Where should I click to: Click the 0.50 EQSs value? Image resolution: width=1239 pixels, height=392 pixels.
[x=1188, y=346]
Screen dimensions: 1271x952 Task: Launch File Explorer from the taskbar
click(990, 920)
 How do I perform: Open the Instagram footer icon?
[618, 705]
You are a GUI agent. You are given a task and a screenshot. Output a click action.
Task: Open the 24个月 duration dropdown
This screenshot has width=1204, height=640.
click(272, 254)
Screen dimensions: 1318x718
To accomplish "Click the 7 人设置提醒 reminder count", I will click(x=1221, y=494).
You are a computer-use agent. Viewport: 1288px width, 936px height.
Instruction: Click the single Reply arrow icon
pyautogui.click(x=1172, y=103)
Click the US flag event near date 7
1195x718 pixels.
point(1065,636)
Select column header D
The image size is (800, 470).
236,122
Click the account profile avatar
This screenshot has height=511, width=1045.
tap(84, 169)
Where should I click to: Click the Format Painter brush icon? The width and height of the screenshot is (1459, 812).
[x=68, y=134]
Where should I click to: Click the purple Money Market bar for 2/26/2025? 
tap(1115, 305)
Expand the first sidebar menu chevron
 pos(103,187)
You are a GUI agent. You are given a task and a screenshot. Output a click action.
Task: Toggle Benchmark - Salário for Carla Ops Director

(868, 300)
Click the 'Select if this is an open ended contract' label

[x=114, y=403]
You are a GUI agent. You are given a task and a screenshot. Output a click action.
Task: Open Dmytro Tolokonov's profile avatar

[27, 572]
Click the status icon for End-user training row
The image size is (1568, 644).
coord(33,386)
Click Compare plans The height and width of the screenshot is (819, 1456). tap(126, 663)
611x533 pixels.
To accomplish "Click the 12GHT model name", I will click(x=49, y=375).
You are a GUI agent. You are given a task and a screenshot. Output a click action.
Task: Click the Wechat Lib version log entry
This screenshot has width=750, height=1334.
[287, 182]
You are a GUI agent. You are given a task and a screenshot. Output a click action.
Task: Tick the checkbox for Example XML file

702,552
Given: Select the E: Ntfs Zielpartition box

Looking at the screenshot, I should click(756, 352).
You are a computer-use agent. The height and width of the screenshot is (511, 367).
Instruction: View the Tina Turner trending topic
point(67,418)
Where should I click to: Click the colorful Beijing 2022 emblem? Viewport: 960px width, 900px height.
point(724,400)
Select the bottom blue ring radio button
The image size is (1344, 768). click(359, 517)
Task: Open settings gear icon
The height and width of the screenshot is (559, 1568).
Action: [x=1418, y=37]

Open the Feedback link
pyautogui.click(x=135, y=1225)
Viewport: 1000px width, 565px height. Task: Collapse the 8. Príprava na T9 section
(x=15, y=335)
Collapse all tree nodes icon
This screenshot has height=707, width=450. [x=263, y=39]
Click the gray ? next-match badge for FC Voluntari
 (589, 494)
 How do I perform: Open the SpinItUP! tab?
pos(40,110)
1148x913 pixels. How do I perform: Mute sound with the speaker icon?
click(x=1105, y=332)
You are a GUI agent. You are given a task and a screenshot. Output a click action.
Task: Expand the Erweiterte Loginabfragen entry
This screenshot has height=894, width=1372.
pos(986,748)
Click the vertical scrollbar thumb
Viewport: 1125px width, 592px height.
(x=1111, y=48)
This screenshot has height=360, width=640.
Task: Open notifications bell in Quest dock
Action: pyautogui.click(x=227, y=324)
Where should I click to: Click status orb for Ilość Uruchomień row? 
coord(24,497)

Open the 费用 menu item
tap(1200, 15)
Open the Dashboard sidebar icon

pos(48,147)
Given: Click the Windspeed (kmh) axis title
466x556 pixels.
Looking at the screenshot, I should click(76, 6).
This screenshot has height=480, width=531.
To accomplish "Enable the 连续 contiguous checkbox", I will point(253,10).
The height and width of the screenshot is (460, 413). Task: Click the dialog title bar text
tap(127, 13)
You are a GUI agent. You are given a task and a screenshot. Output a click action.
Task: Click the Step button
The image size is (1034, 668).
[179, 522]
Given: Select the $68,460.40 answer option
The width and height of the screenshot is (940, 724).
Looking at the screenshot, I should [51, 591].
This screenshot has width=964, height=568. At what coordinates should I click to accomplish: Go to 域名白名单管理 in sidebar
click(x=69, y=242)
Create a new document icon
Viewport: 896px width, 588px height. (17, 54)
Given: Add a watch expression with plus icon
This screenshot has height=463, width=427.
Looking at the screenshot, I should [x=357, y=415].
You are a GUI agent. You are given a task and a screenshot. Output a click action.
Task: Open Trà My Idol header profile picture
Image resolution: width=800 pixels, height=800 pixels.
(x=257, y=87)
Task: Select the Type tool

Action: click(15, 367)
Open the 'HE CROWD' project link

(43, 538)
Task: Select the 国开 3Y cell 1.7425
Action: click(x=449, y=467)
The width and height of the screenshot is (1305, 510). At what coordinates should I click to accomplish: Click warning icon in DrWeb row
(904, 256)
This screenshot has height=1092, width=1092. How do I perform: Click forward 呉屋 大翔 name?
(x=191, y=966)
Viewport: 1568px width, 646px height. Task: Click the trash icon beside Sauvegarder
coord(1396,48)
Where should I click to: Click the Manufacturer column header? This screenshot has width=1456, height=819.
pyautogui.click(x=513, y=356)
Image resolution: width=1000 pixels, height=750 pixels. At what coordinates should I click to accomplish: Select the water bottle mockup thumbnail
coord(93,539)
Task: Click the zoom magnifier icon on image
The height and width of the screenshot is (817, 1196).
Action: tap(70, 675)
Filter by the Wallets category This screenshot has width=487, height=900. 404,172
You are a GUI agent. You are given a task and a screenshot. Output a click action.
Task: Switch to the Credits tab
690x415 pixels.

_WORK TO DO:_
Repeat the entries above verbatim, starting with the line that contains "Where should I click to: Click the purple" and going on through the line that contains "will click(x=49, y=375).".

_TASK OUTPUT:_
Where should I click to: Click the purple Money Market bar for 2/26/2025? 
tap(1115, 305)
Expand the first sidebar menu chevron
 pos(103,187)
You are a GUI agent. You are given a task and a screenshot. Output a click action.
Task: Toggle Benchmark - Salário for Carla Ops Director

(868, 300)
Click the 'Select if this is an open ended contract' label

[x=114, y=403]
You are a GUI agent. You are given a task and a screenshot. Output a click action.
Task: Open Dmytro Tolokonov's profile avatar

[27, 572]
Click the status icon for End-user training row
The image size is (1568, 644).
coord(33,386)
Click Compare plans The height and width of the screenshot is (819, 1456). tap(126, 663)
611x533 pixels.
To accomplish "Click the 12GHT model name", I will click(x=49, y=375).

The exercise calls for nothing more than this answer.